_Problem:_ In the records below, find the line with "Великобритания (286, 368)" and the line with "Статьи (453, 2347)"; return exactly those lines and every line between them.

_Entries provided:_
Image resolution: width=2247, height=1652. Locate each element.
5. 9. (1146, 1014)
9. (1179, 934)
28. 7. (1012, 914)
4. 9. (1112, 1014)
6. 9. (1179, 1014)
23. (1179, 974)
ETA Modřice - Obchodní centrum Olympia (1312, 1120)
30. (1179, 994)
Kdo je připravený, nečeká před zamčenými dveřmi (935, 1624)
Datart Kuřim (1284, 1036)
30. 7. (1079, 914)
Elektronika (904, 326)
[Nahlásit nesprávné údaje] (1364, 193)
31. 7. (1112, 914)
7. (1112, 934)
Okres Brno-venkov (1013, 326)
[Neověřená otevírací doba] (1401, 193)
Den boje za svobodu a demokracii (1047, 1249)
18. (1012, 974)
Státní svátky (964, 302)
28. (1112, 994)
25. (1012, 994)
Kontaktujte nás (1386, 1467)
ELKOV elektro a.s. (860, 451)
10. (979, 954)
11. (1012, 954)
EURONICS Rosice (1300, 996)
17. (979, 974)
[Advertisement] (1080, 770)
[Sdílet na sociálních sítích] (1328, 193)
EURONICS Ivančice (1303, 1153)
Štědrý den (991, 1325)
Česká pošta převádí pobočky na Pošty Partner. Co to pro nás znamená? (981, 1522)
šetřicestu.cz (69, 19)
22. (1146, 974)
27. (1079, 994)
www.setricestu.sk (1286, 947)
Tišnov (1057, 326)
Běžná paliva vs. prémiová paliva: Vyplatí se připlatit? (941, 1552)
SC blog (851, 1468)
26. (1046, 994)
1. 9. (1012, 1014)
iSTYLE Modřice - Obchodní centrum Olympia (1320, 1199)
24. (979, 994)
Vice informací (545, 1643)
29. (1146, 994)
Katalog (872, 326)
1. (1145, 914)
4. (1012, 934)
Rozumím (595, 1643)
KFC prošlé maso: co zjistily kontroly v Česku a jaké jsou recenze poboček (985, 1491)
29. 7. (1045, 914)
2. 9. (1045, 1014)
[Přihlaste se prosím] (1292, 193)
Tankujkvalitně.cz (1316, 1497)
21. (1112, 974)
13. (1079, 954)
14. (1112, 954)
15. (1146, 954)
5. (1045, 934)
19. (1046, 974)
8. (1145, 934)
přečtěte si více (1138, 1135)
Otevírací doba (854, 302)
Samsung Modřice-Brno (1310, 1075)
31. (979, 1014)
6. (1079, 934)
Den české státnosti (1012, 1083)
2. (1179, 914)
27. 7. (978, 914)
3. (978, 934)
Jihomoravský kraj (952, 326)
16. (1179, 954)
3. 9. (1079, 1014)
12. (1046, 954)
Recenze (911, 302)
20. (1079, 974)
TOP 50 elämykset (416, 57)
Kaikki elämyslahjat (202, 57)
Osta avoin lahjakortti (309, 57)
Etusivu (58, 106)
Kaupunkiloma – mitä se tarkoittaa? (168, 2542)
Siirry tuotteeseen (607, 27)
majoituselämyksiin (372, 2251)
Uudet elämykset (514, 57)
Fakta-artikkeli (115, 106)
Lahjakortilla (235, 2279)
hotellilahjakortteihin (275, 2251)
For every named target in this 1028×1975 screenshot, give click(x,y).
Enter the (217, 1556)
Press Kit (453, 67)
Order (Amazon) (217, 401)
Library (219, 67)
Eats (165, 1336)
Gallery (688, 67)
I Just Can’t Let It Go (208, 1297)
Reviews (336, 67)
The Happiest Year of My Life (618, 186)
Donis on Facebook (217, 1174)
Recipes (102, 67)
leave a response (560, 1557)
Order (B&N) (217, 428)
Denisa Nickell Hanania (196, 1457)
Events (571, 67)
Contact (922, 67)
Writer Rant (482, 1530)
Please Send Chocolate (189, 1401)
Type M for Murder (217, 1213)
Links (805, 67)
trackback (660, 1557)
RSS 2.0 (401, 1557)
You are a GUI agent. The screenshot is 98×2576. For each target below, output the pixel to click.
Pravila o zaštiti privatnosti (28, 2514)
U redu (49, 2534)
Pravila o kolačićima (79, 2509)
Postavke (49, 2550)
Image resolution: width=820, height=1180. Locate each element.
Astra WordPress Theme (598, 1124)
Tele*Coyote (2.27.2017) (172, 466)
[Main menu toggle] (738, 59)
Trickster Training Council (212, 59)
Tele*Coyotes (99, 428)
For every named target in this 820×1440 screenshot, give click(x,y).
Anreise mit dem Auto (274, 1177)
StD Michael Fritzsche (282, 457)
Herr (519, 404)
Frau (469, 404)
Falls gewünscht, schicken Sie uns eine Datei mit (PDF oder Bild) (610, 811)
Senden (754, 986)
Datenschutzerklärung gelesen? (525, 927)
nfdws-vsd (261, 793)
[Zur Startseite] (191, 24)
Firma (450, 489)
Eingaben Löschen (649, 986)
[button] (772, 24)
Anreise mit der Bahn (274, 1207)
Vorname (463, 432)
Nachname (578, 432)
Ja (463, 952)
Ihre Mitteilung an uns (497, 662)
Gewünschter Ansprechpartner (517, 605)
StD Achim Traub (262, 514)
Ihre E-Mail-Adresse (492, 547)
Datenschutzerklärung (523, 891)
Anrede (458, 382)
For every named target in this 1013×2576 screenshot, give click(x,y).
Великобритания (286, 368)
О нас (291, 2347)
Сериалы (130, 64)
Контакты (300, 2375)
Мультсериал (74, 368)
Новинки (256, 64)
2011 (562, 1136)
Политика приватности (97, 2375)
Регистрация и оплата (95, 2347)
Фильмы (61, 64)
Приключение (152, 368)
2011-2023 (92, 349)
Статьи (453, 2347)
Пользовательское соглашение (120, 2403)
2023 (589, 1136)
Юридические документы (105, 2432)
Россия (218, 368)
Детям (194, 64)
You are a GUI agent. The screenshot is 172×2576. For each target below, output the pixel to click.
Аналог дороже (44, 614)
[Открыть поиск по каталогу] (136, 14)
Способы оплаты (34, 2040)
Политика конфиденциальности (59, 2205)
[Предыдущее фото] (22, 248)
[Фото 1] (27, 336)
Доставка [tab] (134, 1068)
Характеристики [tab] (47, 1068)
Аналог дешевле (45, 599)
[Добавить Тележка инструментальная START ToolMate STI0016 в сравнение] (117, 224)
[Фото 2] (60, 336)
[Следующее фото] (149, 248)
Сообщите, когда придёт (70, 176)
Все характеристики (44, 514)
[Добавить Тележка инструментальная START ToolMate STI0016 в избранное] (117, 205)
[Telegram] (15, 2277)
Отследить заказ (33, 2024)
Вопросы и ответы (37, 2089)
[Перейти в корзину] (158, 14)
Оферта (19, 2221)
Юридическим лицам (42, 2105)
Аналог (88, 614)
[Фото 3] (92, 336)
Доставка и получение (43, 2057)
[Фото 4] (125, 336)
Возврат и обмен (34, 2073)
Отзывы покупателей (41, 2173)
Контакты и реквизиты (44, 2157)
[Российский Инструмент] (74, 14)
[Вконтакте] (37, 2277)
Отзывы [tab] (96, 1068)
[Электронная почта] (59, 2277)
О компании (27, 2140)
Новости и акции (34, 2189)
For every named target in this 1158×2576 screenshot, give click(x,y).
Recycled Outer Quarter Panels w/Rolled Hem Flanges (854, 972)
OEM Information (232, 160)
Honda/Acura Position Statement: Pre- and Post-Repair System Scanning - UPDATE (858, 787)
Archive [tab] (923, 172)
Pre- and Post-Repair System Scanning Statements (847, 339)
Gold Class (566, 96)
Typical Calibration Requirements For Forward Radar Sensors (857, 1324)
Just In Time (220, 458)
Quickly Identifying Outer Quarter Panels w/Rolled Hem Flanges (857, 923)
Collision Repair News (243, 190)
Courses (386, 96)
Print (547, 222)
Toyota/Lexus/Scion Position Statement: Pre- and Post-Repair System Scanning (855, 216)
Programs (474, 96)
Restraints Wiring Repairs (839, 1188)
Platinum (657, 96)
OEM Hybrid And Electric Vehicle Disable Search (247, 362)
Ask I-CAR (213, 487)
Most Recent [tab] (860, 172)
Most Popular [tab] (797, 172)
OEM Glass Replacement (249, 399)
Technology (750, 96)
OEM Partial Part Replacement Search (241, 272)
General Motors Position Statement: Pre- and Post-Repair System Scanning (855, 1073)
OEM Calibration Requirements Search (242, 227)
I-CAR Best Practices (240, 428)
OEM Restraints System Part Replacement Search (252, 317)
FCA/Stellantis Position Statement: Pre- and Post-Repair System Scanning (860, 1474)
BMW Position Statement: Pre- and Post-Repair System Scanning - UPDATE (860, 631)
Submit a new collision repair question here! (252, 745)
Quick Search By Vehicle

_Response:_
Великобритания (286, 368)
О нас (291, 2347)
Сериалы (130, 64)
Контакты (300, 2375)
Мультсериал (74, 368)
Новинки (256, 64)
2011 (562, 1136)
Политика приватности (97, 2375)
Регистрация и оплата (95, 2347)
Фильмы (61, 64)
Приключение (152, 368)
2011-2023 (92, 349)
Статьи (453, 2347)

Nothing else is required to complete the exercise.